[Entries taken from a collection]
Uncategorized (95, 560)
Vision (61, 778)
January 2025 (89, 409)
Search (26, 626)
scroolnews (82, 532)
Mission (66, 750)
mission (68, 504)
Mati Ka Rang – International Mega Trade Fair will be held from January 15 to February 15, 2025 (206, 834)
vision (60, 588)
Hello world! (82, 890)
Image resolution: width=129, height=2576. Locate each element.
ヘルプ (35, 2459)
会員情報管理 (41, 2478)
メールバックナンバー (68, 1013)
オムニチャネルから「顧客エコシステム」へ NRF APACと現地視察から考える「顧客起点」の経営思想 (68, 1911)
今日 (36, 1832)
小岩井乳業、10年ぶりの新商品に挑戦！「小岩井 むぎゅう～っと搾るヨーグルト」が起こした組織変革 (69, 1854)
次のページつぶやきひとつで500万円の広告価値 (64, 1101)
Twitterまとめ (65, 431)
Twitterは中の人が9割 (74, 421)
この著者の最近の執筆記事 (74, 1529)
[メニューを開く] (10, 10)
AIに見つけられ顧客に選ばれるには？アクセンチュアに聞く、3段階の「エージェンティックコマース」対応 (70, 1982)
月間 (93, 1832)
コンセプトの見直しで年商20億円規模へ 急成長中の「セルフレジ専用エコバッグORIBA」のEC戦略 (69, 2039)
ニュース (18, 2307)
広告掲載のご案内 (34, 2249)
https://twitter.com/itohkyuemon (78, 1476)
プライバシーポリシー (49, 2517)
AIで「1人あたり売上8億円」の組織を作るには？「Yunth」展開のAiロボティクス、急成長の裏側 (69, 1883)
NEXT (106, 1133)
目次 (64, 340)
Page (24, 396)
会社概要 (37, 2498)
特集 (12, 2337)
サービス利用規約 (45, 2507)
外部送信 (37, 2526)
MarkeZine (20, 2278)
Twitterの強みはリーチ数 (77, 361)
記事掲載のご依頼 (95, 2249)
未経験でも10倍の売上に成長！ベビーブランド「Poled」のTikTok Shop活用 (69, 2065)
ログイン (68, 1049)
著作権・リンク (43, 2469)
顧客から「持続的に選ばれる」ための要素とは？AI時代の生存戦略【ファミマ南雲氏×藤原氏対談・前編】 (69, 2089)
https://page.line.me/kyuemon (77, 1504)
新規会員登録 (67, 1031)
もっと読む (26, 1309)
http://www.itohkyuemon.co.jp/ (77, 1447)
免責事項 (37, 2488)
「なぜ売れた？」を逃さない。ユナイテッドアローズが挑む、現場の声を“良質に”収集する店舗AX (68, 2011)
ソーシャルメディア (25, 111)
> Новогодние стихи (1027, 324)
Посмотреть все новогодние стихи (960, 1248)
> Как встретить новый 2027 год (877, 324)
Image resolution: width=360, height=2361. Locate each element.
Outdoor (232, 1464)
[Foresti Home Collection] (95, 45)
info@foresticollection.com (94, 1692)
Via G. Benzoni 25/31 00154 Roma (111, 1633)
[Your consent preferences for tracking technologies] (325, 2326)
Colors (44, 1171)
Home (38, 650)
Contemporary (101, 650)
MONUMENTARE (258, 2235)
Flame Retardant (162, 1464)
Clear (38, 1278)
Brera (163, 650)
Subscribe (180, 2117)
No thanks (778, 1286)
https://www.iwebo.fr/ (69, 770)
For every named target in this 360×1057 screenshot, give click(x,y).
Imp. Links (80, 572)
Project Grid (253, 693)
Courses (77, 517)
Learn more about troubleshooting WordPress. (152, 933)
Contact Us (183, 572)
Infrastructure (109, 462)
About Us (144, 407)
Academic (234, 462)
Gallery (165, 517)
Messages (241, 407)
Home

— WORK ORDER —
Extract exactly the leading lines of the data, stopping at and including the line with "メールバックナンバー (68, 1013)".

— RESPONSE TO THE TASK —
Uncategorized (95, 560)
Vision (61, 778)
January 2025 (89, 409)
Search (26, 626)
scroolnews (82, 532)
Mission (66, 750)
mission (68, 504)
Mati Ka Rang – International Mega Trade Fair will be held from January 15 to February 15, 2025 (206, 834)
vision (60, 588)
Hello world! (82, 890)
Image resolution: width=129, height=2576. Locate each element.
ヘルプ (35, 2459)
会員情報管理 (41, 2478)
メールバックナンバー (68, 1013)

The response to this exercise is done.